**Stated goal**
Locate every line of the material that contains the word "info", and copy each of those lines in full.

**Material for this task**
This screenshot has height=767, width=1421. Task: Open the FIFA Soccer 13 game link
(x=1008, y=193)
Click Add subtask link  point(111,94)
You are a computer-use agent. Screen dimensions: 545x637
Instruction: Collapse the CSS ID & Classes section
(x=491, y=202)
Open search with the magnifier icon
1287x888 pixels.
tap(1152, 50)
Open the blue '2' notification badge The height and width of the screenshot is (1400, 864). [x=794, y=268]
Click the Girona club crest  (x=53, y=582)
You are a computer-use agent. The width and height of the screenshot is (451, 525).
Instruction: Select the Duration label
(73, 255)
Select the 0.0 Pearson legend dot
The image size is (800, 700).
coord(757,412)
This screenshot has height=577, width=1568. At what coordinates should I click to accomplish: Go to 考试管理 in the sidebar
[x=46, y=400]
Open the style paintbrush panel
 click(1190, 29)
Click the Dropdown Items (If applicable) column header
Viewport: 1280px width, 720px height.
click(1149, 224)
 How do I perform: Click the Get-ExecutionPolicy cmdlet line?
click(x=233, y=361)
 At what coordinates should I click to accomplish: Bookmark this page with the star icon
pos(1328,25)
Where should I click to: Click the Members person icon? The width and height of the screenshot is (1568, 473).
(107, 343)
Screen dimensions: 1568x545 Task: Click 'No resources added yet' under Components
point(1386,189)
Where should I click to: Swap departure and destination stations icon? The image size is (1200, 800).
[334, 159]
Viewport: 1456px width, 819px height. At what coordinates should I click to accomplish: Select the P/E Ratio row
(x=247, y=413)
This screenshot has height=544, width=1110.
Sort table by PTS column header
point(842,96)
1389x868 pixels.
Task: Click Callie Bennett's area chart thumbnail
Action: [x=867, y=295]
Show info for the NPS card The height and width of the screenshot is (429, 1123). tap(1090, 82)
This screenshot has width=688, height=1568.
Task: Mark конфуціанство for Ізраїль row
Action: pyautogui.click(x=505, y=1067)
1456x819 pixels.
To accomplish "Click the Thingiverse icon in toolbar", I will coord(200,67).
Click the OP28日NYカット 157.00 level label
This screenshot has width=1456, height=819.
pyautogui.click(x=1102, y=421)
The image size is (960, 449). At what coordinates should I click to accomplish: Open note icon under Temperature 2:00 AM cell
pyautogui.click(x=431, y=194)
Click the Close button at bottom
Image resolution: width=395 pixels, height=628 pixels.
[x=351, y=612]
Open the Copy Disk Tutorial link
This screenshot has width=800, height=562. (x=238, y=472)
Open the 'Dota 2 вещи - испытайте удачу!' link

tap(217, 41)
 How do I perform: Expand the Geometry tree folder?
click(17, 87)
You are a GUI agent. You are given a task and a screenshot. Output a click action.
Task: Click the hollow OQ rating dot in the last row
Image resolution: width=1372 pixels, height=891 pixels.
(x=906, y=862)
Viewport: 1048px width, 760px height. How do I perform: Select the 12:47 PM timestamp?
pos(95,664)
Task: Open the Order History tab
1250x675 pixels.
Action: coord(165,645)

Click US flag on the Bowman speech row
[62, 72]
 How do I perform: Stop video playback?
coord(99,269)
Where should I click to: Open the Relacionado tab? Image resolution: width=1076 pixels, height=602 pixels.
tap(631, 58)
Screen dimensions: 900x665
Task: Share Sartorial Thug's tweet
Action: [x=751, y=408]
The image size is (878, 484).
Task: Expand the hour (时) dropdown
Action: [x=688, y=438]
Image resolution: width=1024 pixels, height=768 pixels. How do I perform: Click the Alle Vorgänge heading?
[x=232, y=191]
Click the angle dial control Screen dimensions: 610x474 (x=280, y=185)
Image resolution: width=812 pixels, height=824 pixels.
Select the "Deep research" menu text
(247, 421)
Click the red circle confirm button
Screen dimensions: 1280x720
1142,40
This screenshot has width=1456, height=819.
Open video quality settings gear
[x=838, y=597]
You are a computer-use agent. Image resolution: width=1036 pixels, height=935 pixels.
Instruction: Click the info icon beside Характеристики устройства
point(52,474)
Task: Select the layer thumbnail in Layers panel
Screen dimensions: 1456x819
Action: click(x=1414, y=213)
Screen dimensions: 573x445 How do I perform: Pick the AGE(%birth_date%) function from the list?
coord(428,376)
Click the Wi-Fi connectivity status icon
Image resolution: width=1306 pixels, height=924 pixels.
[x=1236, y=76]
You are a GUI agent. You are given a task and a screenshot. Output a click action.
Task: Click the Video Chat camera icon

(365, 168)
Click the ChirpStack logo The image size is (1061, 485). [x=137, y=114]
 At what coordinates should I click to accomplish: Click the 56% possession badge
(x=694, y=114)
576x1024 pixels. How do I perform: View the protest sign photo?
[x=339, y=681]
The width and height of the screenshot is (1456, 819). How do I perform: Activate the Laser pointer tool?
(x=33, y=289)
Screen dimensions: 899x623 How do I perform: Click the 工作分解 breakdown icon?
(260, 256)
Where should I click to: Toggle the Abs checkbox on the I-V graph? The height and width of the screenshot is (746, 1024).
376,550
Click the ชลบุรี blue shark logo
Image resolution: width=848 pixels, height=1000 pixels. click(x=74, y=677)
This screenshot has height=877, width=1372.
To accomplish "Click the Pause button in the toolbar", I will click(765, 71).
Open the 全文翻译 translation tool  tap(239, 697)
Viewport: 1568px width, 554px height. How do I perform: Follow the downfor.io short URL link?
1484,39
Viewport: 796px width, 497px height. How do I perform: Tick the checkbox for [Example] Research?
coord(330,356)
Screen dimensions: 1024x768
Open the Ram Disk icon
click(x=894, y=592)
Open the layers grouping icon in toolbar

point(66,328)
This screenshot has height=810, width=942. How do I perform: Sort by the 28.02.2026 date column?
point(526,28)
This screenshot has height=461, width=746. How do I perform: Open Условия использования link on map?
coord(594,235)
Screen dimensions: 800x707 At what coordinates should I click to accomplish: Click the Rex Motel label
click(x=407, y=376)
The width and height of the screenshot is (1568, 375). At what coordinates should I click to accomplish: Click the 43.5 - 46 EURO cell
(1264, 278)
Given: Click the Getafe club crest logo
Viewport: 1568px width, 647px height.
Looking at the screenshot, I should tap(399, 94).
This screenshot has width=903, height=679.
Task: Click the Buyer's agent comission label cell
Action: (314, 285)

**The output**
Show info for the NPS card The height and width of the screenshot is (429, 1123). tap(1090, 82)
Instruction: Click the info icon beside Характеристики устройства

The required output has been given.